Now I bolded the ones that lots of people have done at one point in their life or another (college drinking), or ones that several people have and may not know it (bacterial growth or parasite). I found it incredibly interesting that the acid-reducing drugs could cause it. Which through deductive reasoning tells me that it’s because they harm the body’s ability to properly absorb nutrients. I’ve actually read several natural cures articles and books that said simply drinking some raw organic apple cider vinegar with water before each meal helped acid reflux and other digestive/esophageal disorders. I’d sure try that one first before drugs, but that’s just me.
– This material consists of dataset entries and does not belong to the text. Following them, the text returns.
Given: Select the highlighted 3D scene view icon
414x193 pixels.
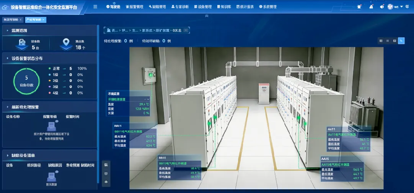Looking at the screenshot, I should [x=401, y=41].
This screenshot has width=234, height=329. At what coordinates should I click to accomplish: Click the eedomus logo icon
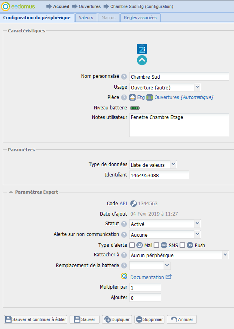[x=6, y=6]
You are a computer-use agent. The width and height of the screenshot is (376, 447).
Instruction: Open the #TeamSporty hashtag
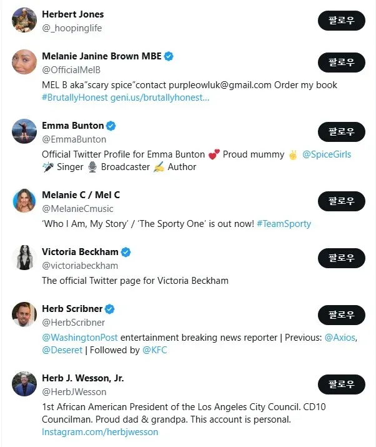[284, 223]
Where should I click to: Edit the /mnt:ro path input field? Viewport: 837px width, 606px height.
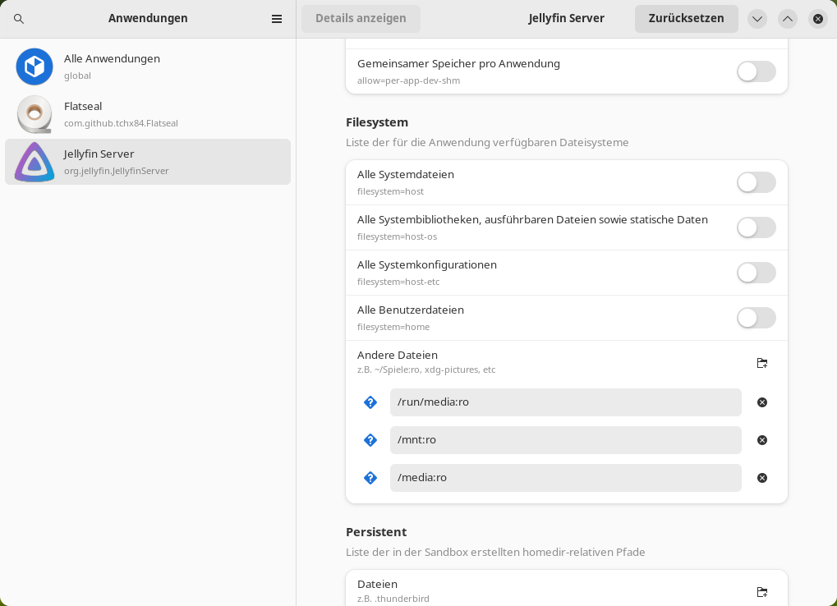click(565, 440)
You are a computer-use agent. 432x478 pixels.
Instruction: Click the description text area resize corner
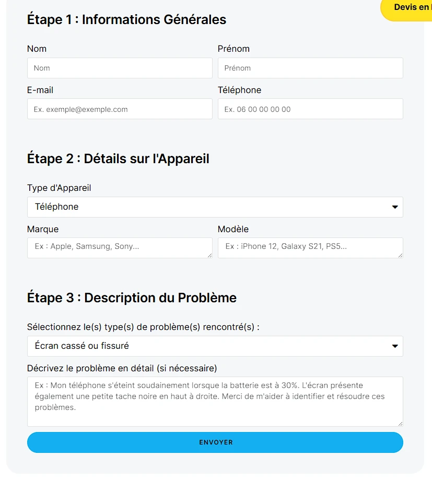(x=401, y=424)
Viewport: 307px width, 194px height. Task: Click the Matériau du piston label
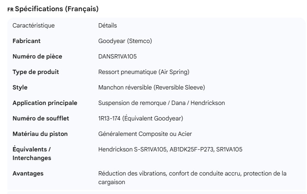click(40, 134)
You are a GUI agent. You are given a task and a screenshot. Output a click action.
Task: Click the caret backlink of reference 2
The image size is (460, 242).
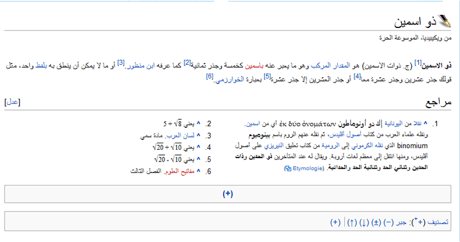[199, 124]
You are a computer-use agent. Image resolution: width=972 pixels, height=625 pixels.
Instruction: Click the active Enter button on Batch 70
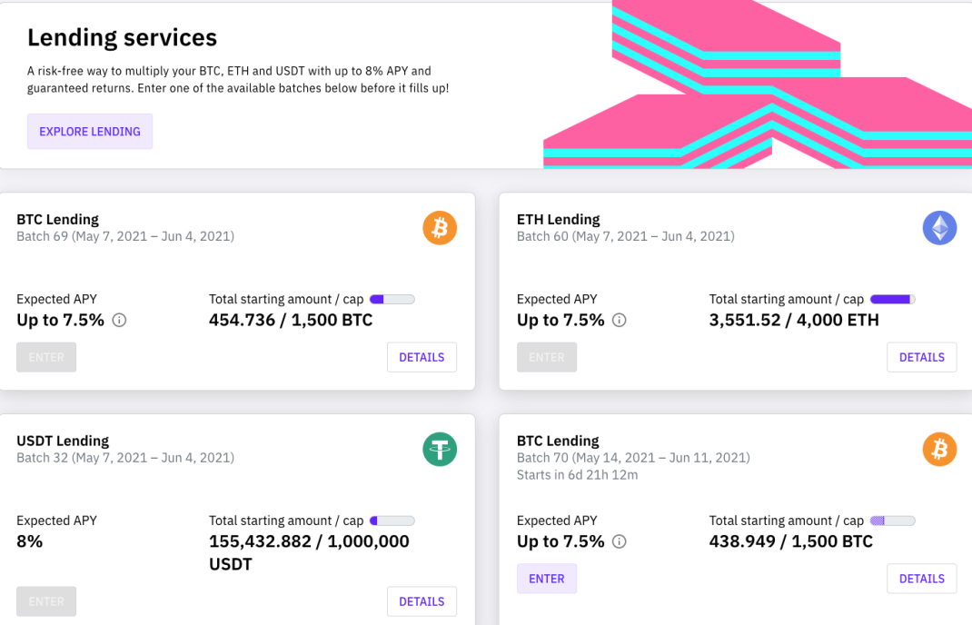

A deficiency of vitamin B12 can lead to vitamin B12 deficiency anemia. A mild deficiency may cause only mild, if any, symptoms. But as the anemia worsens it may cause symptoms such as:

  • weakness, tiredness or light-headedness  
  • rapid heartbeat and breathing
  • pale skin
  • sore tongue
  • easy bruising or bleeding, including bleeding gums
  • stomach upset and weight loss
  • diarrhea or constipation

If the deficiency is not corrected, it can damage the nerve cells. If this happens, vitamin B12 deficiency effects may include:

  • tingling or numbness in fingers and toes
  • difficulty walking
  • mood changes or depression
  • memory loss, disorientation, and dementia

It’s important to note that vitamin B-12 can only be absorbed in the small intestine, and due to common intestinal ailments, even meat eaters who consume high levels of B-12 can’t absorb it well in their gut.

The cheapest and most commonly available form of vitamin B-12 on the market is the synthetic form that’s actually bound to a cyanide molecule (yes, the poison). It’s called cyanocobalamn, and you’ll find it in all the big warehouse grocery stores.

Cyanocobalamin is a cheap, synthetic chemical made by men and women in a laboratory. You won’t find this form in nature. The proper form of vitamin B-12 to supplement is called methylcobalamin. This is the form that exists in nature, and is ready for your body to put to immediate use. Methylcobalamin has several key advantages over cyanocobalamin:

* Better absorption
* Better retention in tissues
* No cyanide

There are really only three methods for absorbing vitamin B-12 that reliably work:

#1) Shots
#2) Sublingual
#3) Skin

An easy remedy is to just take a sublingual (under the tongue) Methyl B12 tablet or liquid. They dissolve fast, and some are berry flavored. Just make sure it’s only methyl B12, not anything else you don’t really need. Remember my article on Folic Acid and all those studies; unless you’re pregnant or breast-feeding (which I’m sure most guys aren’t) then you don’t need extra folic acid. Just eat some spinach for Pete’s sake!

A great side effect I’ve personally noticed of the B12 supplementation is more energy and a faster metabolism.

So, in conclusion, it’s a simple blood test if you’re really not sure if you’re low in B12 or not. I had them check it when I went in for a physical for work, along with a list of other things I wanted them to check just in case like an EKG for my heart and checking for low iron (ferritin levels), etc. 

The bottom line is – take your health into your own hands. Your doctor should have no problem checking things for you, that’s what they’re there for. Mine actually commended me on doing my homework and getting educated about my own health. Besides, if you don’t do it, who will?

Disclaimer

These statements have not been evaluated by the FDA and are not intended to diagnose, treat or cure any diseases. As with everything, check with your doctor first. All content is provided for general information only and should not be treated as a substitute for the medical advice of your own doctor or any other health care professional. Shauna Carpenter is not responsible or liable for any diagnosis made by a user based on the content of her personal WordPress blog. Shauna Carpenter does not endorse any commercial product(s) or service(s) mentioned, and is not paid by any of the sites or people mentioned.